19.410 · Initiative parlementaire · 2019-03-14
Parlement
Liquidé
Wortlaut
La loi fédérale sur l'assurance-accidents (LAA) sera modifiée afin que tous les employeurs puissent dorénavant choisir leur institution d'assurance-accidents. L'obligation d'assurance auprès de la CNA, qui est fixée à l'article 66 LAA, sera supprimée.
Begründung
La loi fédérale sur l'assurance-accidents (LAA) définit, à l'article 66, les entreprises qui doivent obligatoirement assurer les risques accidents de leurs employés auprès de la CNA. La question de savoir si des entreprises relèvent ou non du champ d'application de la CNA soulève une incertitude juridique croissante. Il faut donc simplifier la réglementation. L'obligation de s'assurer auprès de la CNA est de toute façon obsolète et crée au demeurant une inégalité de traitement entre les entreprises d'une même branche et entre les salariés d'une même branche, voire entre les salariés d'une même entreprise. Lorsque l'assurance-accidents obligatoire a été mise en place il y a environ 35 ans, les assureurs privés ont été autorisés, dans un premier temps, à opérer dans le domaine de l'assurance-accidents obligatoire. Et les assurances privées sont aujourd'hui une composante essentielle de l'assurance contre les accidents professionnels. Elles assurent les salariés de plus de 70 % des entreprises.

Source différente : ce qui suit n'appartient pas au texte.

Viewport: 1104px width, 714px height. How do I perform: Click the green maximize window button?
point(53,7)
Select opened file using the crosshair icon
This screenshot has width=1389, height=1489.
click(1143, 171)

Il est donc grand temps d'abolir le monopole de la CNA.
Sont principalement concernées par ce monopole les entreprises du secteur secondaire et l'administration fédérale. L'abolition de l'obligation de s'assurer auprès de la CNA renforcerait la concurrence par les coûts entre les institutions assurant les risques d'accidents professionnels. La CNA est en bonne santé financière et propose des primes compétitives. Elle n'a donc pas à craindre la concurrence. À cela s'ajoute qu'elle élargit de plus en plus ses activités, ce qui constitue une concurrence abusive à l'égard des assureurs privés. Le monopole partiel qu'elle exerce viole donc le principe de la neutralité concurrentielle et, partant, celui de la liberté économique.
Les votations relatives à la caisse-maladie unique qui ont eu lieu en 1992, en 2007 et en 2014 ont montré que les citoyens préféraient le libre choix au monopole. Il est inutile et injuste qu'une partie des entreprises et des salariés se voient encore refuser le droit de choisir librement l'assurance contre les risques d'accidents professionnels.
On maintiendra en revanche l'obligation générale d'assurance fixée à l'article 1a LAA.